__Data in this exercise__.
◆ ◆ ◆ ◆ ◆ ◆ ◆

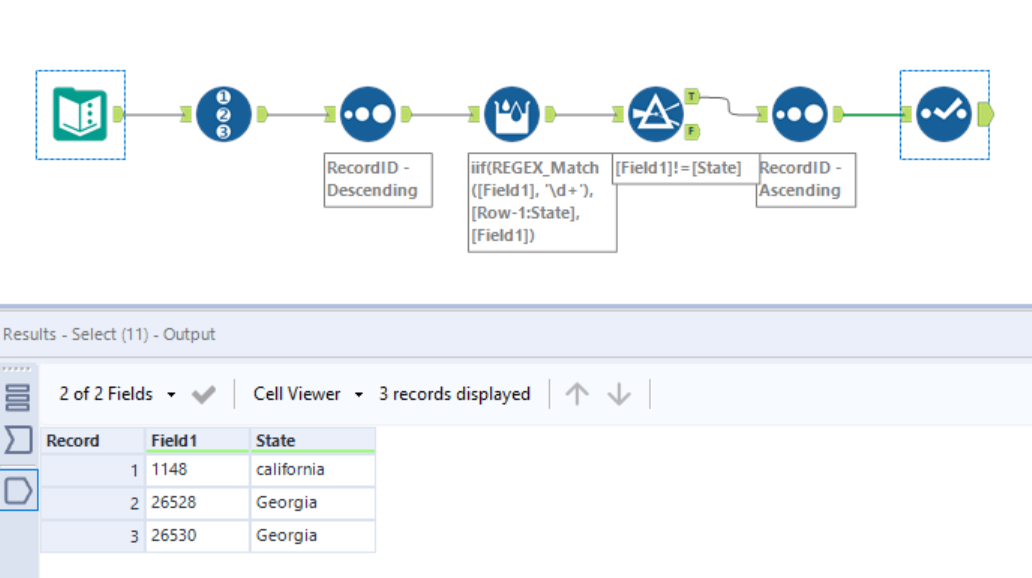
Task: Switch to the input anchor results view
Action: tap(18, 439)
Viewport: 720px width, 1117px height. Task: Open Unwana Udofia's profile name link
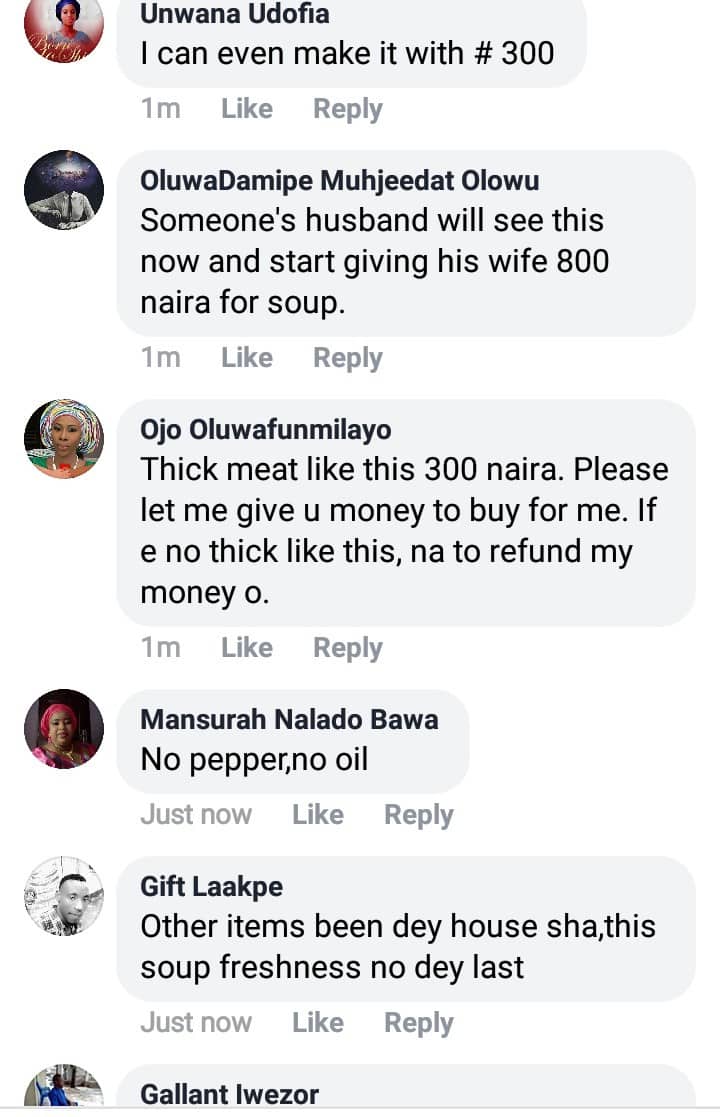point(235,14)
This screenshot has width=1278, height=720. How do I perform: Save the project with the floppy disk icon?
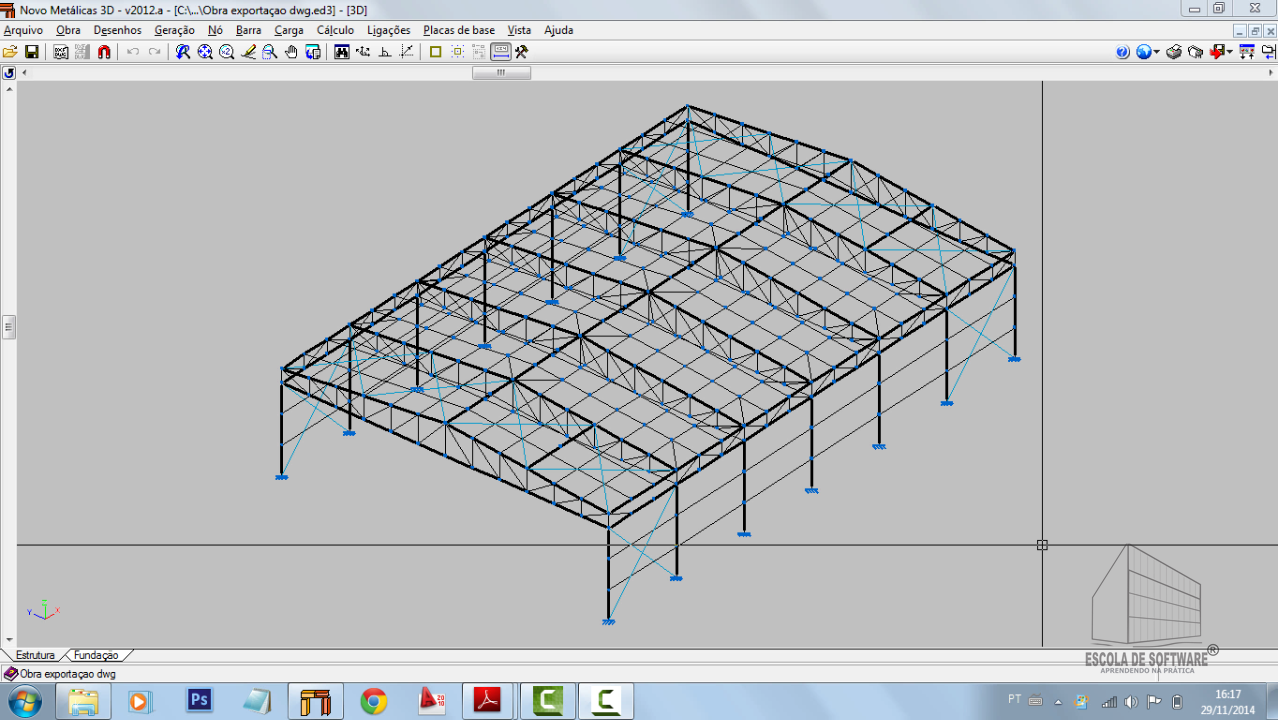click(x=32, y=52)
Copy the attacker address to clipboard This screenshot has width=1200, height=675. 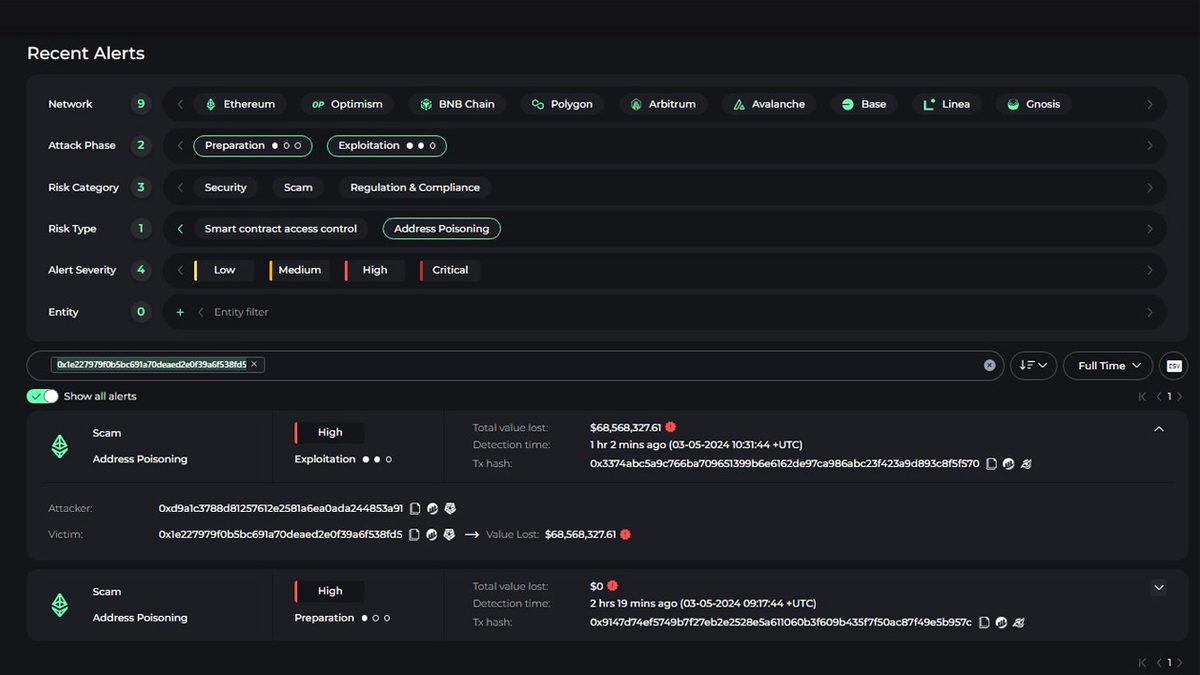tap(415, 509)
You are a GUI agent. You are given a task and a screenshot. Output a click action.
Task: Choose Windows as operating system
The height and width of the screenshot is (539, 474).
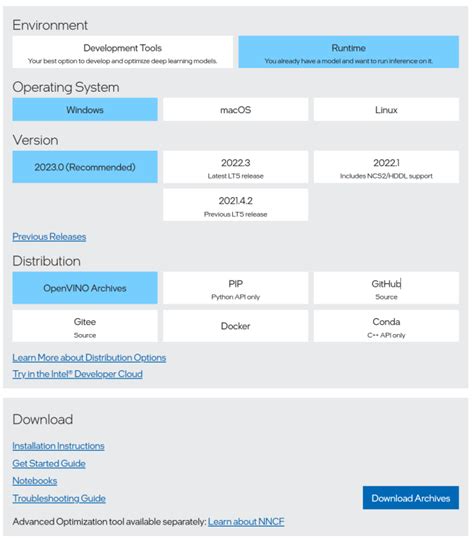(85, 109)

◆ ◆ ◆ ◆ ◆ ◆ ◆

__Directions__.
Rewrite the data from the line containing "You are a GUI" through the end of the data, substituting "image" for every "screenshot" and leaving everything else unchanged. Omit the pictures from your answer.

__Exercise answer__.
You are a GUI agent. You are given a task and a image. Output a click action.
Task: Choose Windows as operating system
The height and width of the image is (539, 474).
(85, 109)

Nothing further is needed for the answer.